22 de janeiro de 2009

No hospital

Hospital de grandes dimensões, Lisboa, serviço de Obstetrícia. Um dia como outro qualquer. Uma estudante de medicina a cumprir a ronda, a aprender, a tirar notas, a ouvir os mestres, a ver se é nestas águas que quer navegar nos próximos 30 anos.
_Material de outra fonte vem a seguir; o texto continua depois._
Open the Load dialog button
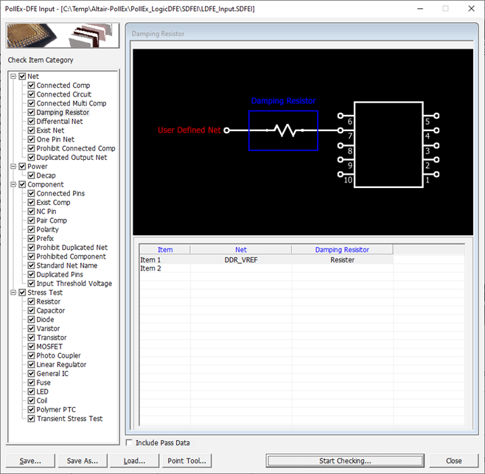This screenshot has height=474, width=485. coord(133,461)
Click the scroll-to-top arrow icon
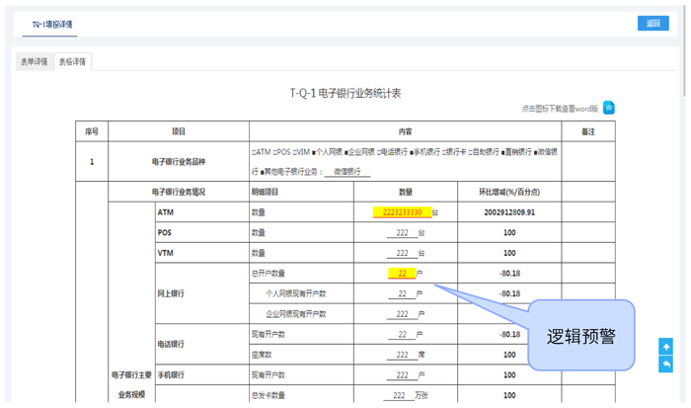This screenshot has height=408, width=691. [666, 347]
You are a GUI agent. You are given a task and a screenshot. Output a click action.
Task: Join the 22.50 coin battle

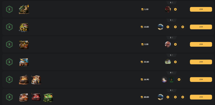pyautogui.click(x=201, y=62)
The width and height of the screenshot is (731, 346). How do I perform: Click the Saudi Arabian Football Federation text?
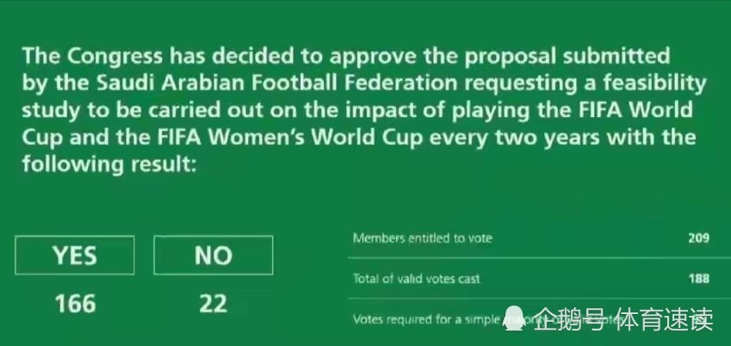(277, 83)
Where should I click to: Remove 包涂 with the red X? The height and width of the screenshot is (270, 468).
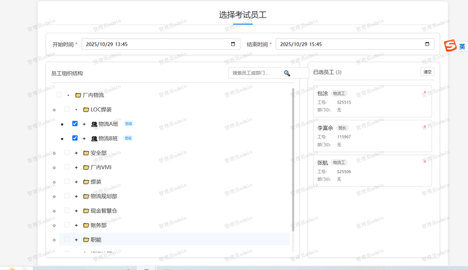tap(425, 92)
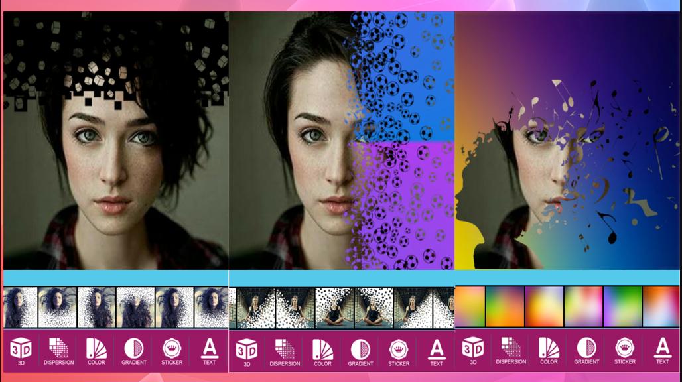Click 3D cube icon in middle panel
The width and height of the screenshot is (682, 382).
247,351
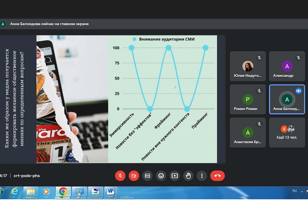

Médicas a percorrem os corredores. «Mas ninguém quer epidural?? Ando para aqui a vender isto e ninguém quer…», atira uma delas para o ar. Parturientes indecisas. Por enquanto, as dores estão mais ou menos controladas.
A médica a insistir: «Não quer mesmo a epidural? Olhe que eu já passei por isto, sei bem o que é.»
«Bem, a doutora é que sabe o que é melhor…», dirá a mulher em trabalho de parto.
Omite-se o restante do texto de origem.